Like that was what it was.
Your brother is in charge of you. Even boys on the street will call you ridiculous names – and when you go home if you are one of those people who’s brave enough to tell your family that you were, you know, cat-called in the street, your brother will probably say, well why are you walking in the street?
It’s never anybody’s fault except for the girls here.
She says the revolution has given her the opportunity to start fighting for women’s rights again.
She says violence towards women has become so ingrained in society they can no longer recognise when they’re being abused.
ALAA MURABIT: When we had a seminar about a week ago, we’re like, ‘How many of you are abused?’ And about three girls raised their hand out of 20 girls.

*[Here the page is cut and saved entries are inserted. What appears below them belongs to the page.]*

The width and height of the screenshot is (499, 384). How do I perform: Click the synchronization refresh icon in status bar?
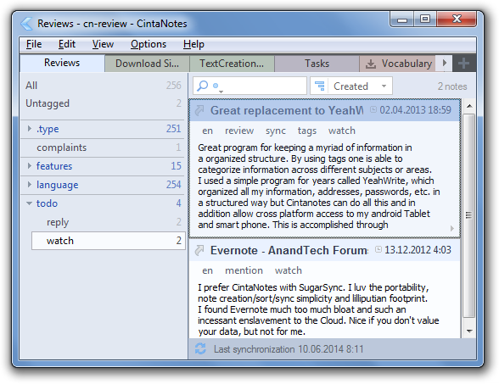tap(200, 348)
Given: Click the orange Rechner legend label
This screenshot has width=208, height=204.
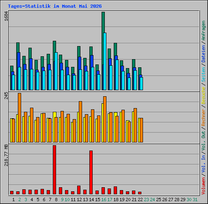Looking at the screenshot, I should 204,118.
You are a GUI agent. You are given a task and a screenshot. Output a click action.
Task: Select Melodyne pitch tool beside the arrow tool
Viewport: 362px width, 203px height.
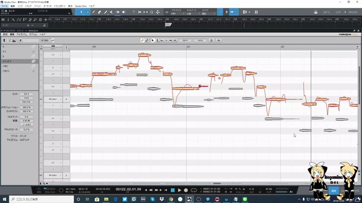pos(157,40)
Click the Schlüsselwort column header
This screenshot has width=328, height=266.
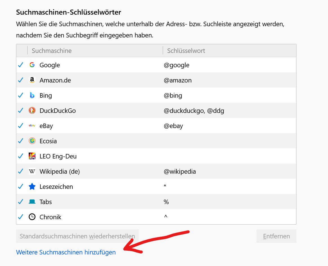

And I said, ‘Okay, let me rephrase this: how many of you have been hit?’ Every single girl but one raised her hand.
So for them abuse isn’t classified in the traditional way because they don’t even know what abuse is anymore.
Like if a man slaps his wife because she didn’t cook him lunch on time it’s not even seen as abuse. It’s kind of like ‘Well, she should have listened’.
I think at this point it would be wise to realize how similar that is to our own culture. So often when discussing the plights of women in other countries we fall into a trap of believing they have it “worse” so we have it okay (why do so many people believe the women’s lib movement is over? or unnecessary?). It’s all relative. While we don’t live in a society where overt oppression and violence against women is condoned, it is still absolutely perpetuated in most of our social landscapes. As a generalization, we still believe that men should be in charge; many of us have a hard time recognizing coercion or control in relationships because it’s been normalized. When a woman is victimized many people wonder what she did to deserve it, why she wasn’t smarter, etc. – we still place blame on victims and don’t question why people believe they have the right to harm others nearly enough. But back to the article:
ALAA MURABIT: By educating and communicating with these women we can lead to the prevention and the understanding of what violence is.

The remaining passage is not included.